Problem requirements - Rewrite the records from the line containing "Locate an element on the screen. This" through the end of the records, putting "item" in place of "element" and changing nothing else.

=== Working data ===

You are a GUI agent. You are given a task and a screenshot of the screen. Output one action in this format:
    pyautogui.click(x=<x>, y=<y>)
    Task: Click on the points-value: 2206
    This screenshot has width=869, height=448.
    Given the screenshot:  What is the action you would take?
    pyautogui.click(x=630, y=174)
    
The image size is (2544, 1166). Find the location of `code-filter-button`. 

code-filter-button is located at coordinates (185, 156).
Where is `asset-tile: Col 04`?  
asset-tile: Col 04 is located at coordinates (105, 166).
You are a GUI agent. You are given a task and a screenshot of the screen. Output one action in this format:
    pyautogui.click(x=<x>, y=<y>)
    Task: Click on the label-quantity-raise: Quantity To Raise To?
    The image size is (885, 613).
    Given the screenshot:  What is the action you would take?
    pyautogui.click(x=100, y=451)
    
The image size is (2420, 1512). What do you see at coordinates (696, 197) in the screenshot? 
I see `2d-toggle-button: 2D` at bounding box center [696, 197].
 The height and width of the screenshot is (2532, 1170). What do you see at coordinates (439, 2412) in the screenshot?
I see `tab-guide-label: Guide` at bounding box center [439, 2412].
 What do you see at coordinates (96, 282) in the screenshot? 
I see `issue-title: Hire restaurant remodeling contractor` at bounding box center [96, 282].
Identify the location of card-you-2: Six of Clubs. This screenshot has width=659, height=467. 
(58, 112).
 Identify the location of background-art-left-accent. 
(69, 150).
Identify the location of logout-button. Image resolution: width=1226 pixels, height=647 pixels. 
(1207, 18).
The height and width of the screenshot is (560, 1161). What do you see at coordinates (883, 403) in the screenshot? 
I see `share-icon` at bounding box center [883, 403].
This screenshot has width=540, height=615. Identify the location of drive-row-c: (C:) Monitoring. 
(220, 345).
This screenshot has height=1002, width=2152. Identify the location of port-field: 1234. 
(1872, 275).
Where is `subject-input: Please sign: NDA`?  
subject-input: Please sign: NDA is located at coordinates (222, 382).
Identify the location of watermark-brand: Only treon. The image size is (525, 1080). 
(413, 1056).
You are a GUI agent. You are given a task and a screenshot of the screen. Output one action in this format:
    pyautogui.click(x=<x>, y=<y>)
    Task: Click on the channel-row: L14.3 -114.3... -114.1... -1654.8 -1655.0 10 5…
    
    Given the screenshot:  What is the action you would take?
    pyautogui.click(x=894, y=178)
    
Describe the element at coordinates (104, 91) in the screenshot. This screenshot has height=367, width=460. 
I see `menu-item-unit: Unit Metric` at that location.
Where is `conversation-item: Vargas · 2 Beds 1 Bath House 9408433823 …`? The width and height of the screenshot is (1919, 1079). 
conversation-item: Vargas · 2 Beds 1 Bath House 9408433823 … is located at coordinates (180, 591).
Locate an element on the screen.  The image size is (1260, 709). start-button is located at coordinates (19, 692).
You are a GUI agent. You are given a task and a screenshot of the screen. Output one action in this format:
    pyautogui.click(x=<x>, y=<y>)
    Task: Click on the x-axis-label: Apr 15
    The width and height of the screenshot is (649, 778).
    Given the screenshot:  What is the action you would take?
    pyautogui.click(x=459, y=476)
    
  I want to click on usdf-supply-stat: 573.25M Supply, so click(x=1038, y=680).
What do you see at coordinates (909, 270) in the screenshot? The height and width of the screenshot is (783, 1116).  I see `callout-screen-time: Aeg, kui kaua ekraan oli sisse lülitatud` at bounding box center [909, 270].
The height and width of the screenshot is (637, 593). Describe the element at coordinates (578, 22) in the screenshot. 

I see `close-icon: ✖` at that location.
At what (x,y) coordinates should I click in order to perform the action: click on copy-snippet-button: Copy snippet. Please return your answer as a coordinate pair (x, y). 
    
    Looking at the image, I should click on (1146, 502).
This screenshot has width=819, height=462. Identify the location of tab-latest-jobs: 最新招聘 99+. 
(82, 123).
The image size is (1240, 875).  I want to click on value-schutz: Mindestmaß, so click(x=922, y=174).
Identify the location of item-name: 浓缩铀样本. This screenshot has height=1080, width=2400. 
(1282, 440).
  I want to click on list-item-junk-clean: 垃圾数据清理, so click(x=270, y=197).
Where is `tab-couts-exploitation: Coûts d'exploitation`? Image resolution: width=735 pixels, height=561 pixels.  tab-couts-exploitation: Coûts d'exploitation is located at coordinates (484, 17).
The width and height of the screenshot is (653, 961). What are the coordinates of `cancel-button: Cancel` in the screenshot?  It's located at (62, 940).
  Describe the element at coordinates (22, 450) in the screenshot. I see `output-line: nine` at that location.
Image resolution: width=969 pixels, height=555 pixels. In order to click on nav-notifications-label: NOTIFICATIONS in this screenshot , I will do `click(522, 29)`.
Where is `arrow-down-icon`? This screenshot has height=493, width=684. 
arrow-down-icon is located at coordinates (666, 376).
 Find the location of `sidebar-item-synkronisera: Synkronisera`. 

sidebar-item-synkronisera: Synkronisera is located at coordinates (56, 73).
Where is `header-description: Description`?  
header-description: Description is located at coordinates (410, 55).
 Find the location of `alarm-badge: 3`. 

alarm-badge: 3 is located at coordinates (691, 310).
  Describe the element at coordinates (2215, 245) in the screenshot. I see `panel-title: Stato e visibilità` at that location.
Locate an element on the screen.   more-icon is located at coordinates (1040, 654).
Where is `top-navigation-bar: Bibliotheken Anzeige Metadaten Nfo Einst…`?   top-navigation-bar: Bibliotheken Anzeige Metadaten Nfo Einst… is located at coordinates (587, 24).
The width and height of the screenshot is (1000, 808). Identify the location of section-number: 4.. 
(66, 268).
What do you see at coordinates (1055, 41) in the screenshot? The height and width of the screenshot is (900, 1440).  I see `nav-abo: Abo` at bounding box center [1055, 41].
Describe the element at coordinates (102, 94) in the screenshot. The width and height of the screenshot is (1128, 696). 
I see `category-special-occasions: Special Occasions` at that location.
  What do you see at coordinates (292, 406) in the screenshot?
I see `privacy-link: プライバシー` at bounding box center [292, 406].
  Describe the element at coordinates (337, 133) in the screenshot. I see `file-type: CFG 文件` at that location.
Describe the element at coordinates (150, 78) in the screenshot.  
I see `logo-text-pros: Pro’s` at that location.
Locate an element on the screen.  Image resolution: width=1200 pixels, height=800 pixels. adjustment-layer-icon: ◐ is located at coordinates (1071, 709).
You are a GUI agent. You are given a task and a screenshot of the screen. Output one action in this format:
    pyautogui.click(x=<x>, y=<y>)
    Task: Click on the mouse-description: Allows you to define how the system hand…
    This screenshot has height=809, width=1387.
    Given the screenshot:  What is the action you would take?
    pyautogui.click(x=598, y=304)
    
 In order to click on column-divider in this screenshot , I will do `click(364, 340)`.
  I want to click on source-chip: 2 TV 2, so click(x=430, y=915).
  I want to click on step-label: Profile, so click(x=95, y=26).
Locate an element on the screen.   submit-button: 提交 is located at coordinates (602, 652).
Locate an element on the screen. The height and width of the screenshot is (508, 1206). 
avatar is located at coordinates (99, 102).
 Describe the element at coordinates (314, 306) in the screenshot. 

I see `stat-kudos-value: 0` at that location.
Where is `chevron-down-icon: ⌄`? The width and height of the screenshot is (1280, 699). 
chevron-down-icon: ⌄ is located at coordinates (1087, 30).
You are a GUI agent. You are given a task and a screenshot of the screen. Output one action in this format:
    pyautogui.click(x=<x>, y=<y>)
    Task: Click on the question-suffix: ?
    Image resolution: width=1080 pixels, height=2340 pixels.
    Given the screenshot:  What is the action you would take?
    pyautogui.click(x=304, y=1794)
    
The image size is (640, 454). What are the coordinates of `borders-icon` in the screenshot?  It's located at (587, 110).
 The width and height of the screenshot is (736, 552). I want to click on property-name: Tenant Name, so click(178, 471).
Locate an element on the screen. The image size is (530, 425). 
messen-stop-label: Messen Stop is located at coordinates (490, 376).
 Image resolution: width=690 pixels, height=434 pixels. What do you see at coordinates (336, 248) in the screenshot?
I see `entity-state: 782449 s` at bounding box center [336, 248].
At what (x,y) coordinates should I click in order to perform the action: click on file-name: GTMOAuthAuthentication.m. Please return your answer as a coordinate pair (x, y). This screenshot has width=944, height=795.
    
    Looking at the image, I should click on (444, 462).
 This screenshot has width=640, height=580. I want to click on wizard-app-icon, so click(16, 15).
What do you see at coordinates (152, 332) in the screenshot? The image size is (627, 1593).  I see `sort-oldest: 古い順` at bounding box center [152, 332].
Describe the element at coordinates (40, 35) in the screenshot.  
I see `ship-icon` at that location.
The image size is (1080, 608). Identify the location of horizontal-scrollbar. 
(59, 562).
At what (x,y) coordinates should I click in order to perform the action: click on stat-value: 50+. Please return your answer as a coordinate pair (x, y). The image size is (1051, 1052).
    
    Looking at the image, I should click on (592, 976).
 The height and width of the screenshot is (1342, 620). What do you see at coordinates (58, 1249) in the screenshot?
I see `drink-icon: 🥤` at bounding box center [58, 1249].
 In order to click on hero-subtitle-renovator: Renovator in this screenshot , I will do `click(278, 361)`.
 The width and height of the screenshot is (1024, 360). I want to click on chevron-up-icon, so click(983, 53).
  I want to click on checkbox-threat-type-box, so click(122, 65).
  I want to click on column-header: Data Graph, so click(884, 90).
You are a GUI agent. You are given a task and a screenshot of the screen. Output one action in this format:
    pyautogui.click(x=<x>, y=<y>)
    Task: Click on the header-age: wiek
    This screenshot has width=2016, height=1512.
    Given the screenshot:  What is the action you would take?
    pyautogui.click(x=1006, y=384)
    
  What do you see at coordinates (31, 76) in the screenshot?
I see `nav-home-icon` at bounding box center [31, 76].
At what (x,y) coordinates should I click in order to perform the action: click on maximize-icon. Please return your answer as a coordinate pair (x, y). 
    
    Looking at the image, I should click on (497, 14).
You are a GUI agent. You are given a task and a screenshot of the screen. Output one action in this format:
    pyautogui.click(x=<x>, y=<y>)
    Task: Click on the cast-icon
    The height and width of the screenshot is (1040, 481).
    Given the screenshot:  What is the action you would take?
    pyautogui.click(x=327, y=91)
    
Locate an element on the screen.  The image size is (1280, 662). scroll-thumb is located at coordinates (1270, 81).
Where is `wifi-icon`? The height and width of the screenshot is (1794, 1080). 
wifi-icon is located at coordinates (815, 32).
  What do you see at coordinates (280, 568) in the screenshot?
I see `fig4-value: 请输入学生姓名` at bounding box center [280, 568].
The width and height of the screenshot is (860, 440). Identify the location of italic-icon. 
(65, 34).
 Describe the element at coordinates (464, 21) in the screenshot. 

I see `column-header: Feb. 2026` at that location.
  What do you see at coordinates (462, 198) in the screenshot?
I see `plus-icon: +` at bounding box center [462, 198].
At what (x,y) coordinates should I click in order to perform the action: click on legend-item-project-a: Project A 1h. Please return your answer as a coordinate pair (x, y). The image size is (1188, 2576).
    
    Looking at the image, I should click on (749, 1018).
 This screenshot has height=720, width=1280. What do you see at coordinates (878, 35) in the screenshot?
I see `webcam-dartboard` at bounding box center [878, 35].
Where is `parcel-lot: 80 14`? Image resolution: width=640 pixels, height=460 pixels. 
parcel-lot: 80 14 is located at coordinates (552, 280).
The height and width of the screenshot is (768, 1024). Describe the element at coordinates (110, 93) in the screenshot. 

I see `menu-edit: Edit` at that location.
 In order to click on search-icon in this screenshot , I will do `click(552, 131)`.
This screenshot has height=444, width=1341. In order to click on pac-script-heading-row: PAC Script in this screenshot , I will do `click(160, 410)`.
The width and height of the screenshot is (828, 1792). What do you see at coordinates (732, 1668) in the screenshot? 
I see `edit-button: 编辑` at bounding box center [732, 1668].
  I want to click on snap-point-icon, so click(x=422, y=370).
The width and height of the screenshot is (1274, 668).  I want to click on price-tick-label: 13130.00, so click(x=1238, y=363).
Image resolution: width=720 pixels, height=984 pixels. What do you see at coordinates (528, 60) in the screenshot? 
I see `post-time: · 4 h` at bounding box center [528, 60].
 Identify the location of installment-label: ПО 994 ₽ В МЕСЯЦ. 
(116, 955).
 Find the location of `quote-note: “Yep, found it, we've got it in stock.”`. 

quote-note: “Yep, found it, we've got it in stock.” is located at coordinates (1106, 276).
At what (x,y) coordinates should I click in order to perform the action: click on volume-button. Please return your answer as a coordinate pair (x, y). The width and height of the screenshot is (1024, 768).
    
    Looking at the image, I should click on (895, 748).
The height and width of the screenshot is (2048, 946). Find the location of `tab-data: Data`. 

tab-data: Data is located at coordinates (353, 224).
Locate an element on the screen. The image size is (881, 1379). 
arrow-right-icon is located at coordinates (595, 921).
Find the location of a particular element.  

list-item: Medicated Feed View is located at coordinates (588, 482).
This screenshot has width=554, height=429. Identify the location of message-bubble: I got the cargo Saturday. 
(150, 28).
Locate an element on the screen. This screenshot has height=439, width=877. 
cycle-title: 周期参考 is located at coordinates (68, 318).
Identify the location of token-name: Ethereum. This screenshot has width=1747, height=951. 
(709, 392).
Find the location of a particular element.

===

Result of this task -
Locate an item on the screen. This screenshot has height=439, width=877. 
cycle-title: 周期参考 is located at coordinates (68, 318).
Identify the location of token-name: Ethereum. This screenshot has width=1747, height=951. 
(709, 392).
Find the location of a particular item.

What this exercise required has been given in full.